Your task: In the listing below, find the line containing "Image resolution: width=1280, height=2225." and the line containing "Вход (241, 208)". Repeat exactly those two lines and every line between them, nothing more.

Supplied material:
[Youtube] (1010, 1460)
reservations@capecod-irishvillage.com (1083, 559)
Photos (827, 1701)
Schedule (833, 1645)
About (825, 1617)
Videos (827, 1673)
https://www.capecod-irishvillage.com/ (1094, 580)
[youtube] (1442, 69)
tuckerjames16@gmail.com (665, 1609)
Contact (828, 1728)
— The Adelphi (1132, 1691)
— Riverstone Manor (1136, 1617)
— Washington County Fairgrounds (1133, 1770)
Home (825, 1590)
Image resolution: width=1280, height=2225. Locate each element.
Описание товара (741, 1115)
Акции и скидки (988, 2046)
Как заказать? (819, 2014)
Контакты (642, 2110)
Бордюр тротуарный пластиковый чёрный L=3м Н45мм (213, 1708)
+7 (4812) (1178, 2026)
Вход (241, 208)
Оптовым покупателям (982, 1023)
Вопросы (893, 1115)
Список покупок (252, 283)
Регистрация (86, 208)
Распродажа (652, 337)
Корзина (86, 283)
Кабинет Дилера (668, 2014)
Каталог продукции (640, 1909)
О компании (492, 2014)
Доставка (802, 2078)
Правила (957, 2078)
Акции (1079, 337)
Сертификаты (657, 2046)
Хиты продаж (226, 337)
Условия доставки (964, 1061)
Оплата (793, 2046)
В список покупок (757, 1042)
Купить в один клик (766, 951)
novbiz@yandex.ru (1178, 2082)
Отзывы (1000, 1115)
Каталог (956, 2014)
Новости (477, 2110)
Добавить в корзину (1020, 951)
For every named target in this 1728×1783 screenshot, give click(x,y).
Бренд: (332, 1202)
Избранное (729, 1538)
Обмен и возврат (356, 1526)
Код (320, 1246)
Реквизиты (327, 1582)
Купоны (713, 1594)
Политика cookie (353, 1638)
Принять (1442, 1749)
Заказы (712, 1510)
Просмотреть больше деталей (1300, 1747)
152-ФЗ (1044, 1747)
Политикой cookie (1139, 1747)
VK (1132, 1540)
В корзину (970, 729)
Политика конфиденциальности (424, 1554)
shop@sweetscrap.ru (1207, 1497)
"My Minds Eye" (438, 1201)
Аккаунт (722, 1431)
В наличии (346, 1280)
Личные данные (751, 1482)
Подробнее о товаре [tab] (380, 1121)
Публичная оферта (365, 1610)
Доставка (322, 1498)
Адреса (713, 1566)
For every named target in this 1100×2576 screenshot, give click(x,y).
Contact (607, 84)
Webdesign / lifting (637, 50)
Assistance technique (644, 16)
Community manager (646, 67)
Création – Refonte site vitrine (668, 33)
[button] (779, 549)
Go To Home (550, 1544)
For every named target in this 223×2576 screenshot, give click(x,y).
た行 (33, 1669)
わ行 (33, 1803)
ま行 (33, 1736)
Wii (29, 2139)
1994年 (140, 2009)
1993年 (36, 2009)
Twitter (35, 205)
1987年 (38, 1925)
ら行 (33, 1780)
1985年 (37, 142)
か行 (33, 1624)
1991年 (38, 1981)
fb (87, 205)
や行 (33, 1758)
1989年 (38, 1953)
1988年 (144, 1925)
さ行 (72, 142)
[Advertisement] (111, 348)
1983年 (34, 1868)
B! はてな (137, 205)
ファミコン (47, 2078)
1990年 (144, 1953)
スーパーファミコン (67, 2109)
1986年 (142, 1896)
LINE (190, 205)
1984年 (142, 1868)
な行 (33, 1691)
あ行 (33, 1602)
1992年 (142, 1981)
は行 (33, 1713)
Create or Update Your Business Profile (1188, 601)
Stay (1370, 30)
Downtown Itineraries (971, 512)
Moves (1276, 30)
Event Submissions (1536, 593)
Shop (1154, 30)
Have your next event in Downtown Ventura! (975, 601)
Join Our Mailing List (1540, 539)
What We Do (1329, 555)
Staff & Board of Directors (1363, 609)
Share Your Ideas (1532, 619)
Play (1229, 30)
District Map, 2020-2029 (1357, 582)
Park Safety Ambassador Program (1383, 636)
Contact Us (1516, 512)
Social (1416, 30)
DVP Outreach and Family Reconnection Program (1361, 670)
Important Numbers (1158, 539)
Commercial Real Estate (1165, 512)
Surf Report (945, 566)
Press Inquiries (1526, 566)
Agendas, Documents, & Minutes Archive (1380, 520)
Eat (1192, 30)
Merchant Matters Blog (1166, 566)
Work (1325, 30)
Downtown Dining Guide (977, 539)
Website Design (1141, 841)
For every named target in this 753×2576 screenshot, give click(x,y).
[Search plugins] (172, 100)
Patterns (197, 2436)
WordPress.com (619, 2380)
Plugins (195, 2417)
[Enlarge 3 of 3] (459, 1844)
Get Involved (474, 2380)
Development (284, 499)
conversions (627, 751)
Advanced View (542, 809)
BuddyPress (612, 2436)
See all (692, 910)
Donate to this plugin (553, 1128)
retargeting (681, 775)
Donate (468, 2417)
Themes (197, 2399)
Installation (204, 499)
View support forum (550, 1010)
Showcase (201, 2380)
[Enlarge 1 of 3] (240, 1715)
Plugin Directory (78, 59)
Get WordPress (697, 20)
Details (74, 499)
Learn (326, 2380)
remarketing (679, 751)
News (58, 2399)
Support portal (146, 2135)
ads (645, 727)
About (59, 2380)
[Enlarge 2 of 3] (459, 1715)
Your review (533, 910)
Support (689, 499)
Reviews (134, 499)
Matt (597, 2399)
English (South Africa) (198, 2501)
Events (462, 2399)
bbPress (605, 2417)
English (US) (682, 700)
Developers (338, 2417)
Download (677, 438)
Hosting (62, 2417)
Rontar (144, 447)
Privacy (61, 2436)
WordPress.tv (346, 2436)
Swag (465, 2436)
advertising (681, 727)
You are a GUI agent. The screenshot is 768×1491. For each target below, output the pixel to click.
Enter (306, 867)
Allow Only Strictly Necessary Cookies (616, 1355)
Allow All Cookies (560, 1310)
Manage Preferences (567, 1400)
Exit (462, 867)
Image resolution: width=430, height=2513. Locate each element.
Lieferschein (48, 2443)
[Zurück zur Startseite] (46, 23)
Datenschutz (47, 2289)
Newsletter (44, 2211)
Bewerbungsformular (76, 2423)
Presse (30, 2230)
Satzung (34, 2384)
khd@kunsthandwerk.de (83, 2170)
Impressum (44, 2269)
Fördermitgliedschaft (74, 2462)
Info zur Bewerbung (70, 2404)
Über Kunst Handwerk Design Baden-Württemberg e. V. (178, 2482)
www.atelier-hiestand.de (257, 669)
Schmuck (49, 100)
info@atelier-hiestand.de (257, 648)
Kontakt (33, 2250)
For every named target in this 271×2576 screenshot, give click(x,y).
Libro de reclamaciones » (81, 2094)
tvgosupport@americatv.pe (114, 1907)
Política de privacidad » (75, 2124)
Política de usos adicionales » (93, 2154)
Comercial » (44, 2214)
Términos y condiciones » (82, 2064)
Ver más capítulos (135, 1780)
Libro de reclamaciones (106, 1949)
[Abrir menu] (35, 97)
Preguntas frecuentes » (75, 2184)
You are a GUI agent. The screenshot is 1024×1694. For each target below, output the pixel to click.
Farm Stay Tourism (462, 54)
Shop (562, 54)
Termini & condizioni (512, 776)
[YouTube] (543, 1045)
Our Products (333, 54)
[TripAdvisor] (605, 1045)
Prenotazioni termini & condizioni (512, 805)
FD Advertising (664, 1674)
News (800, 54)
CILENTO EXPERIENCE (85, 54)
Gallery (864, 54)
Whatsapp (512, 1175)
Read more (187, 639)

Reply to the exercise:
Image resolution: width=1280, height=2225. Locate each element.
Описание товара (741, 1115)
Акции и скидки (988, 2046)
Как заказать? (819, 2014)
Контакты (642, 2110)
Бордюр тротуарный пластиковый чёрный L=3м Н45мм (213, 1708)
+7 (4812) (1178, 2026)
Вход (241, 208)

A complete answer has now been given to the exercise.